* Required action
Every line in the records below between the one holding "Instruction: Click the Send button" and the one holding "Go to next month", inclusive, is to be set down exactly; all other lines are to be left out.

* Records for this task
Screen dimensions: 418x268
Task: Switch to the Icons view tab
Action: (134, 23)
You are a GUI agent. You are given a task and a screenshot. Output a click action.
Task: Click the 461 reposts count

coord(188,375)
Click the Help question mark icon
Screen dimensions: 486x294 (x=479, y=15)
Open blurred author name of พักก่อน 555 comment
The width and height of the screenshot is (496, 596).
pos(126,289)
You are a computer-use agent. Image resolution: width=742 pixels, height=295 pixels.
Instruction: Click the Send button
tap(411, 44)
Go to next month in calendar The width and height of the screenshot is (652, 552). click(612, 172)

* * *

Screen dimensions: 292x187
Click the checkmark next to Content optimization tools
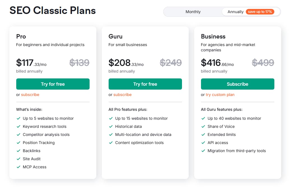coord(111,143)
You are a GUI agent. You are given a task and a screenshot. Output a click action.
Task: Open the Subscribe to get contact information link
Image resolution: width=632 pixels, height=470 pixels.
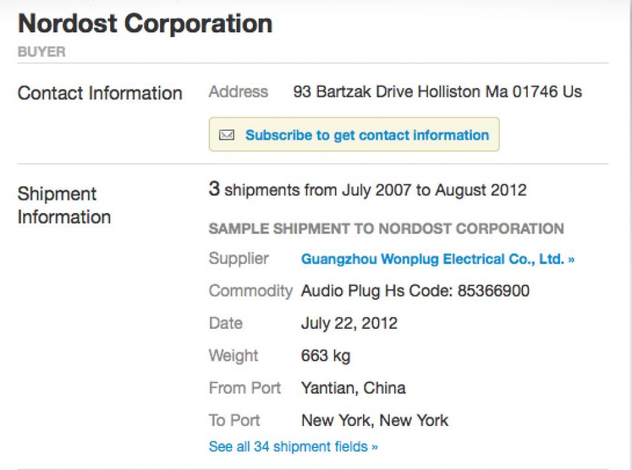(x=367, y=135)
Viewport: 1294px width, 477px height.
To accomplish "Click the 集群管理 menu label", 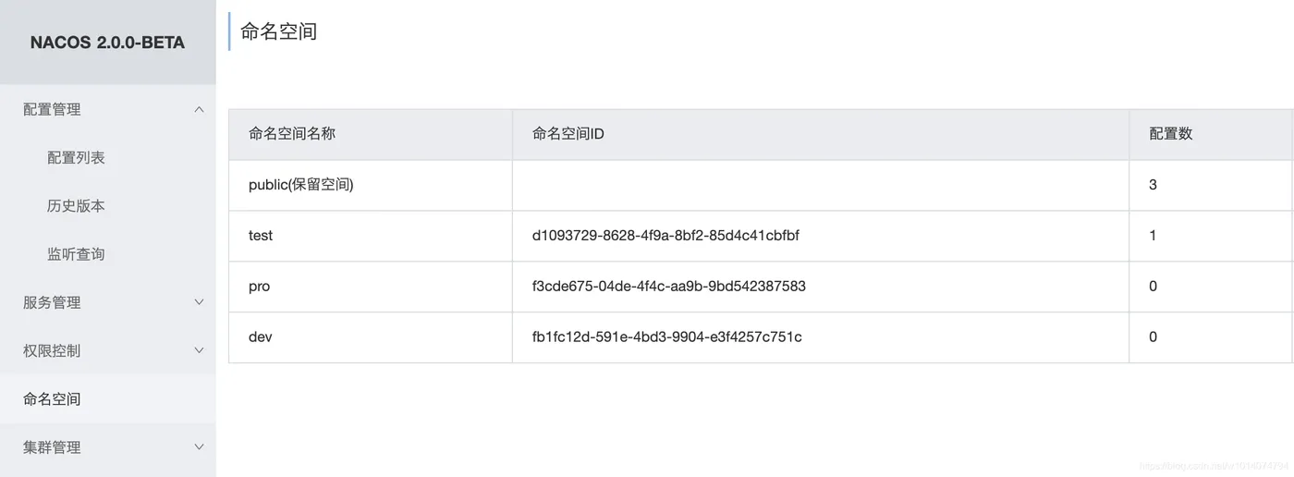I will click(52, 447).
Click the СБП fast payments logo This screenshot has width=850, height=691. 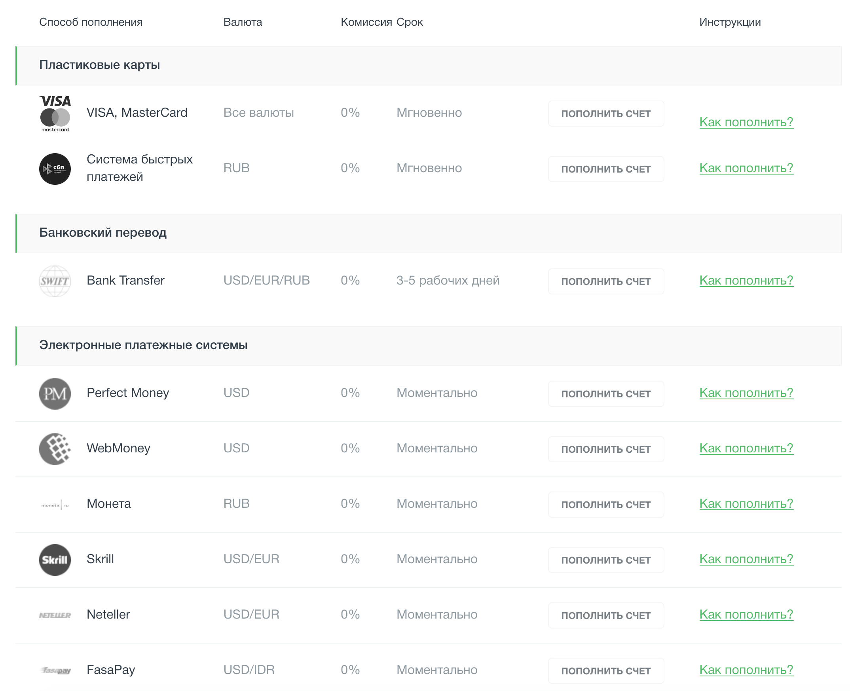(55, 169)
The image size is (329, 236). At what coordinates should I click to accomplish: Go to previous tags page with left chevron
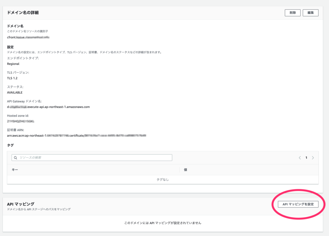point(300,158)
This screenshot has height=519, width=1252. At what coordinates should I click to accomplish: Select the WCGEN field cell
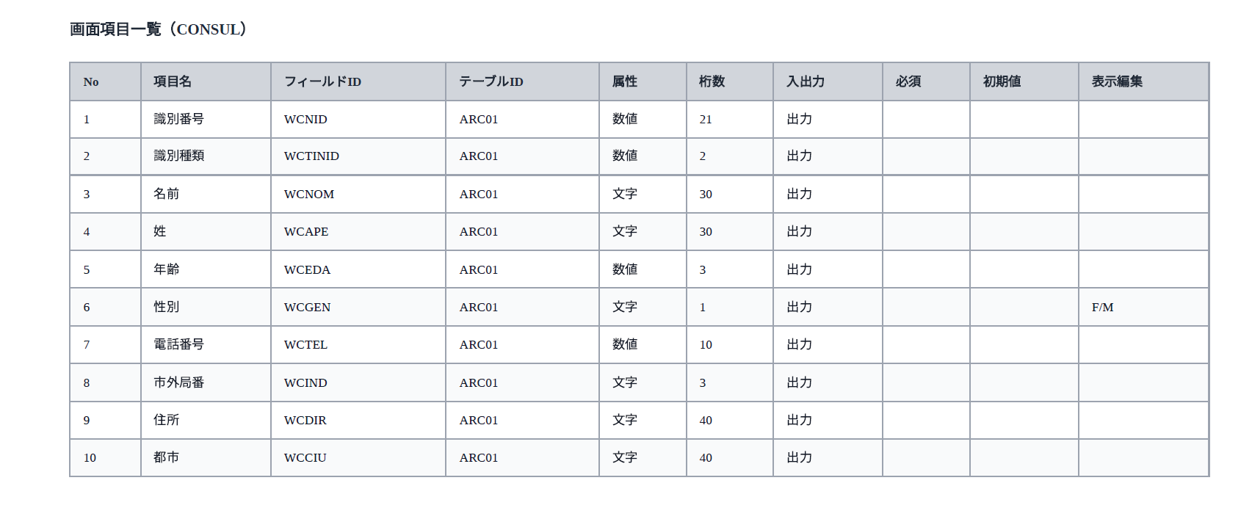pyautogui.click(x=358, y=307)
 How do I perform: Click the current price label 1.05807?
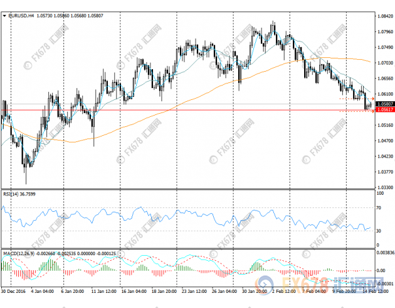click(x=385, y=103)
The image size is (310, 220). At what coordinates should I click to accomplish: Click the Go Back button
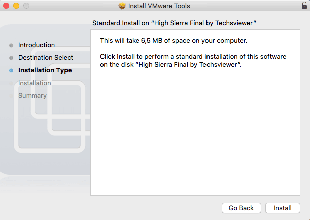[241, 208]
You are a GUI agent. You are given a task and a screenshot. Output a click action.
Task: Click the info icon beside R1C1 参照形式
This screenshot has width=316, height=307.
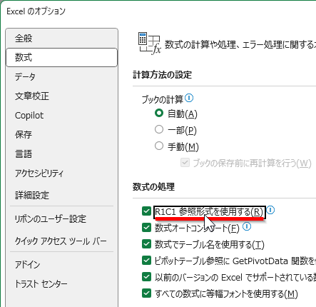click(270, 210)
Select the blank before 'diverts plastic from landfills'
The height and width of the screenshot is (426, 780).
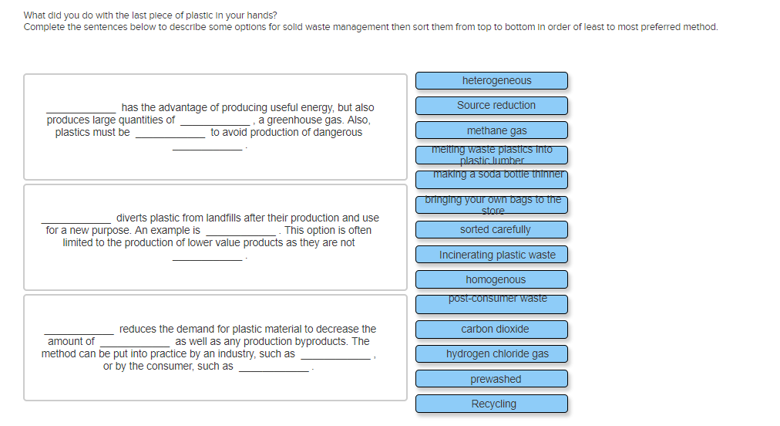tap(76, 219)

* Written answer
Instruction: Click the Send button
tap(411, 44)
Go to next month in calendar The width and height of the screenshot is (652, 552). click(612, 172)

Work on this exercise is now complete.